* _LISTING_
# # # # # # #
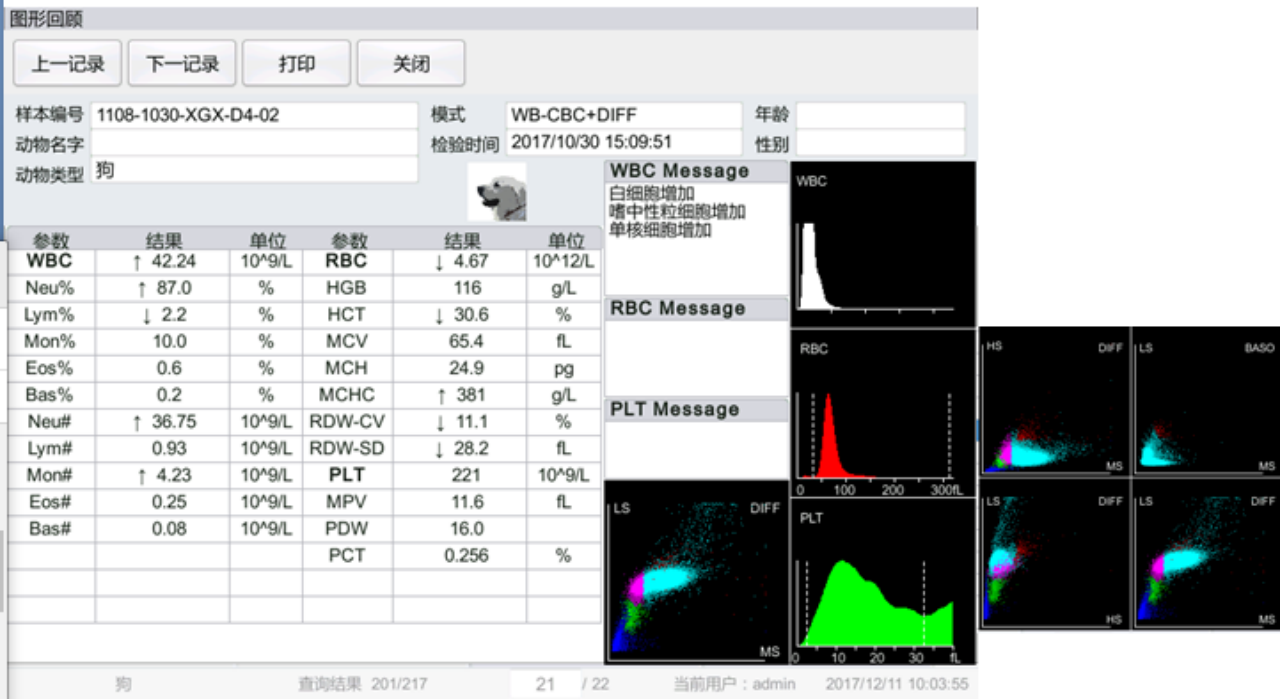The image size is (1280, 699).
Task: Click the 年龄 age input field
Action: point(880,115)
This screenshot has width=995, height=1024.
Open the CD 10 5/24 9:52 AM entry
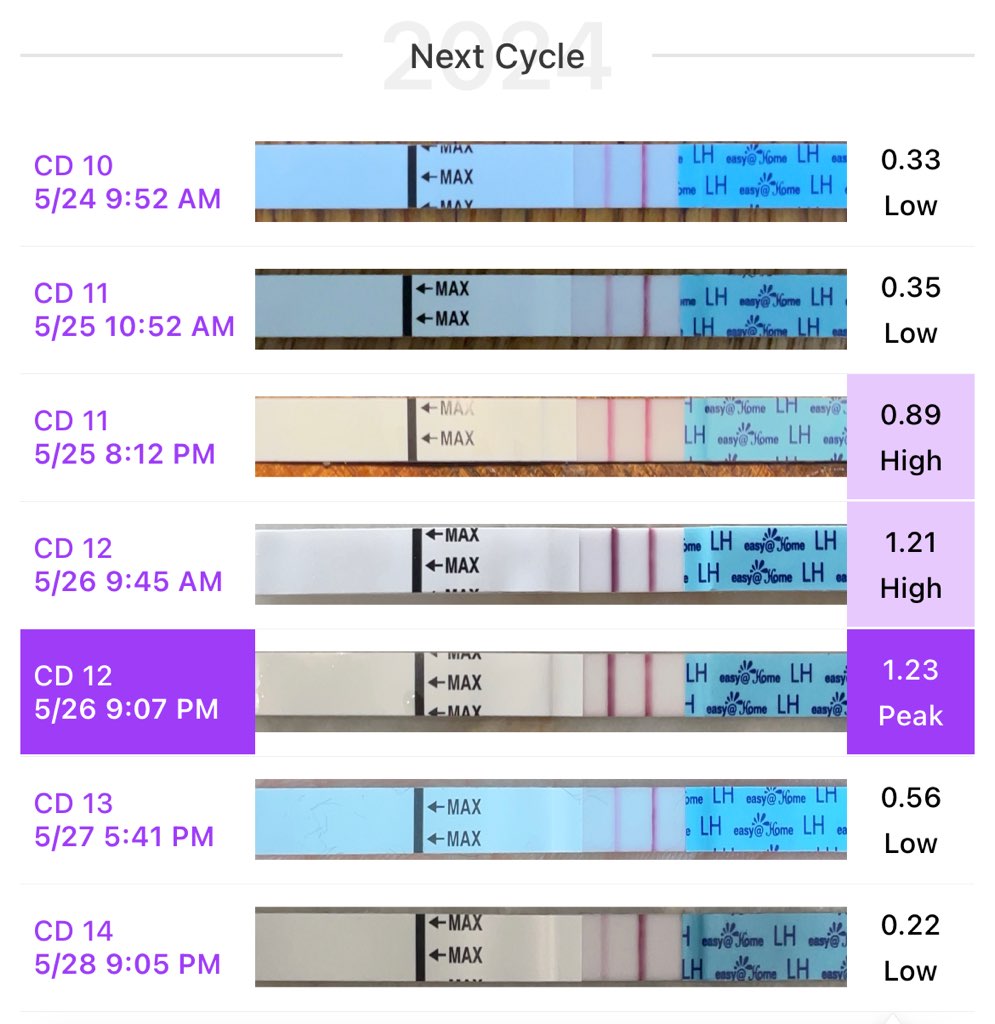point(128,182)
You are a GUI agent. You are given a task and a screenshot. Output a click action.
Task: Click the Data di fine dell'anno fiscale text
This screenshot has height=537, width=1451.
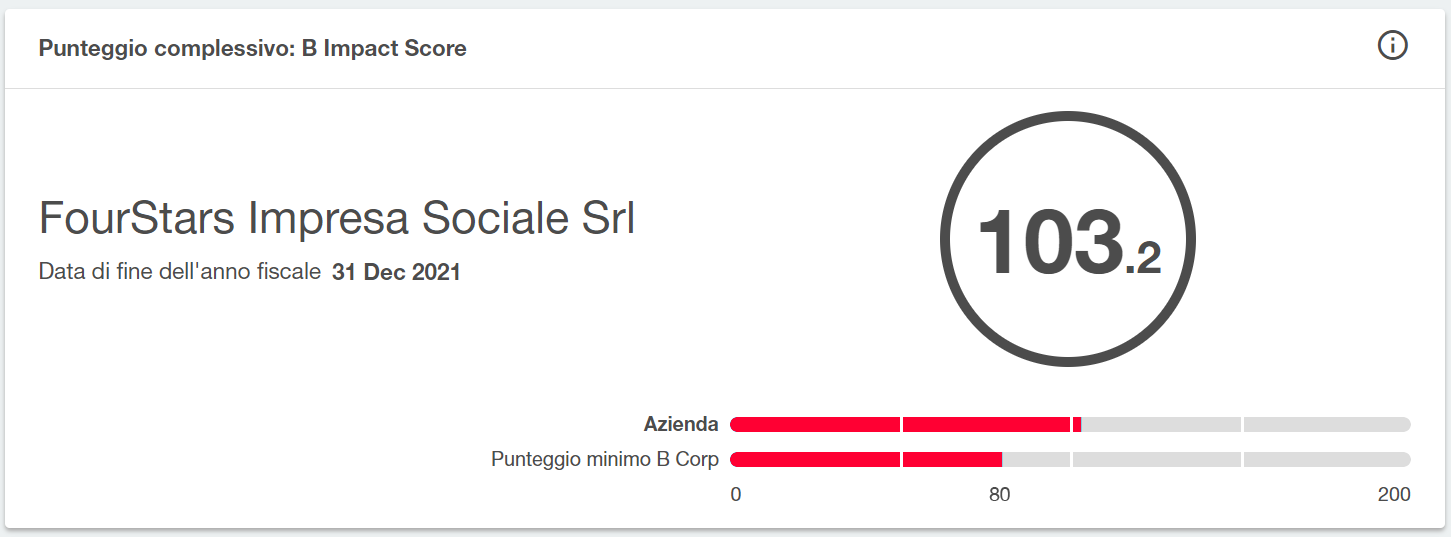[180, 272]
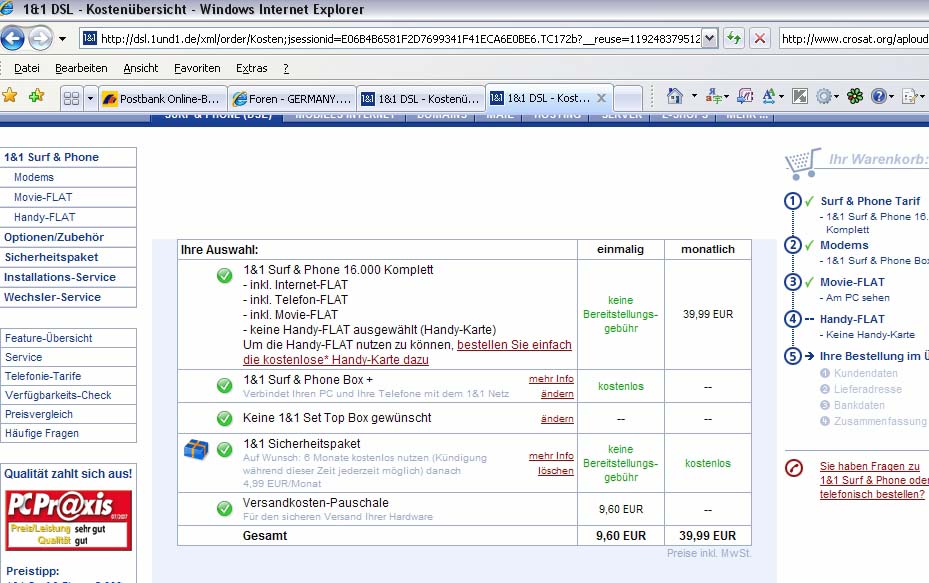Click löschen link for Sicherheitspaket
The height and width of the screenshot is (583, 929).
coord(556,471)
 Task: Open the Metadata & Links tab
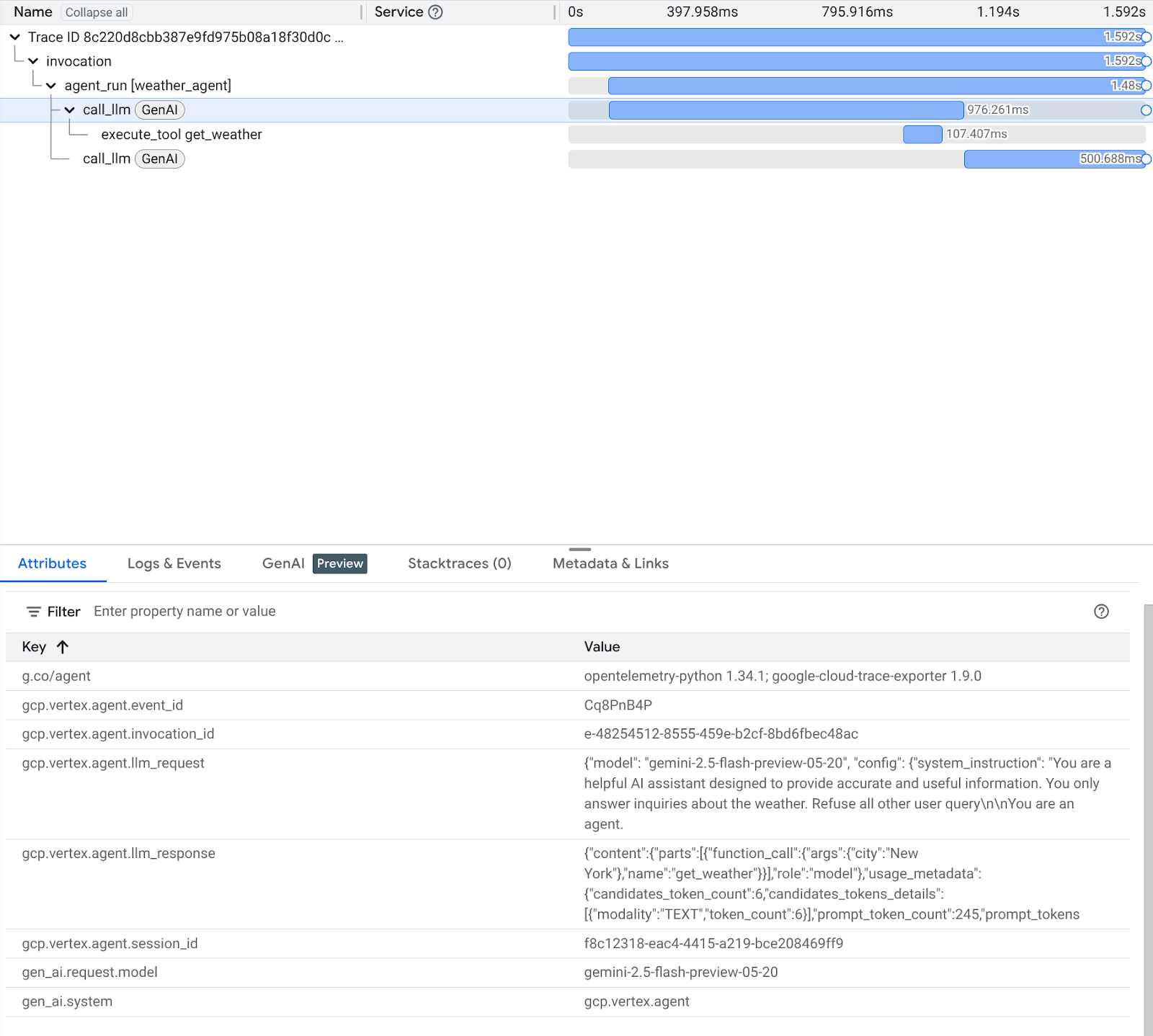tap(610, 563)
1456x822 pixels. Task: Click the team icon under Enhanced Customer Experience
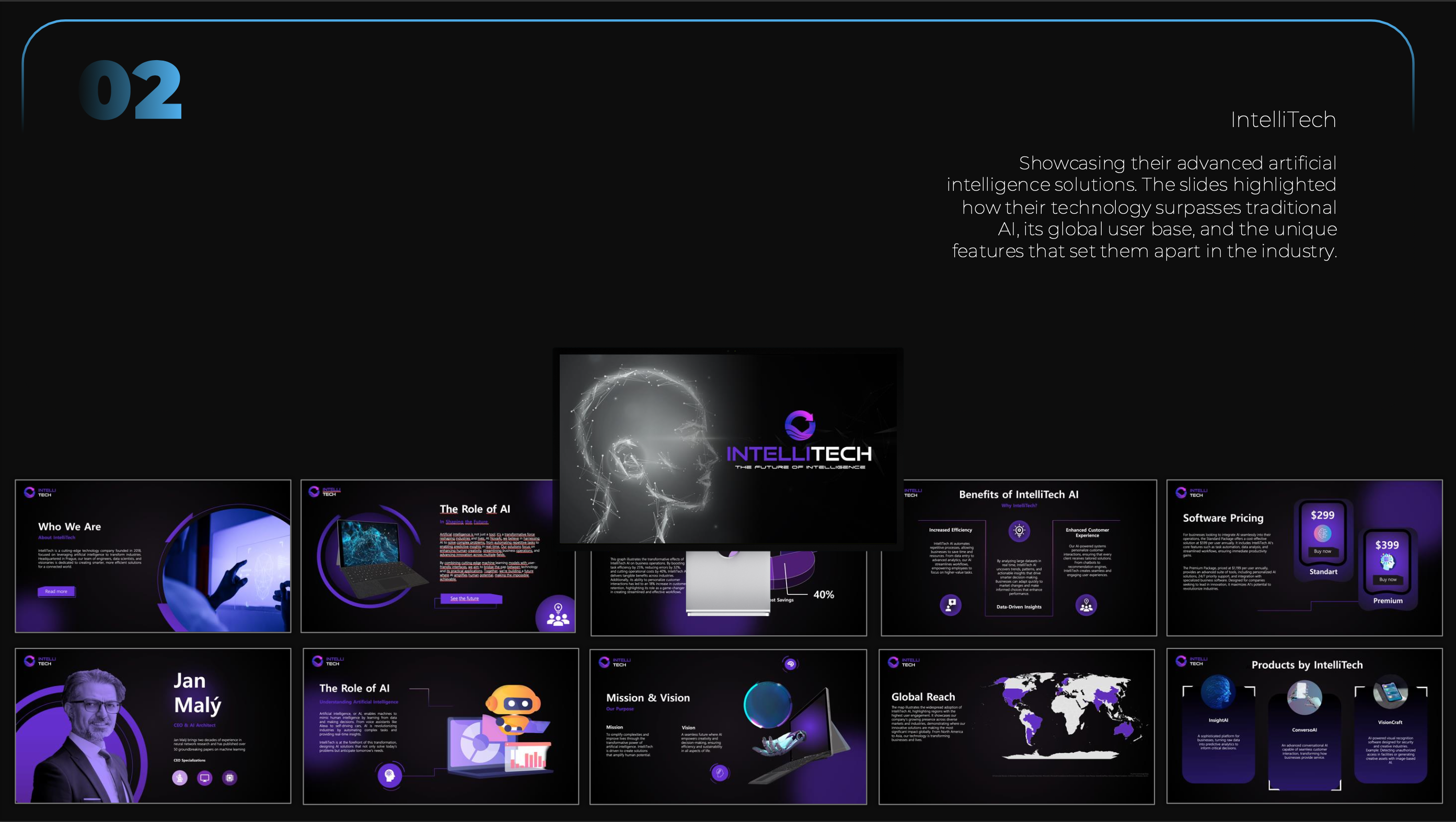coord(1086,606)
# # # # # # #
* _DIRECTIONS FOR THIS TASK_
Can you write out all the lines above again word for word, leaving out the pictures?

* _TASK SOLUTION_
The image size is (1280, 699).
Task: Click the 年龄 age input field
Action: point(880,115)
This screenshot has width=995, height=1024.
Open the CD 10 5/24 9:52 AM entry
point(128,182)
You are a GUI agent. You are given a task and a screenshot. Output a click action.
Task: Click the Data di fine dell'anno fiscale text
This screenshot has height=537, width=1451.
[180, 272]
Click löschen link for Sicherheitspaket
The height and width of the screenshot is (583, 929).
coord(556,471)
 Task: Open the Metadata & Links tab
tap(610, 563)
1456x822 pixels. Task: Click the team icon under Enhanced Customer Experience
coord(1086,606)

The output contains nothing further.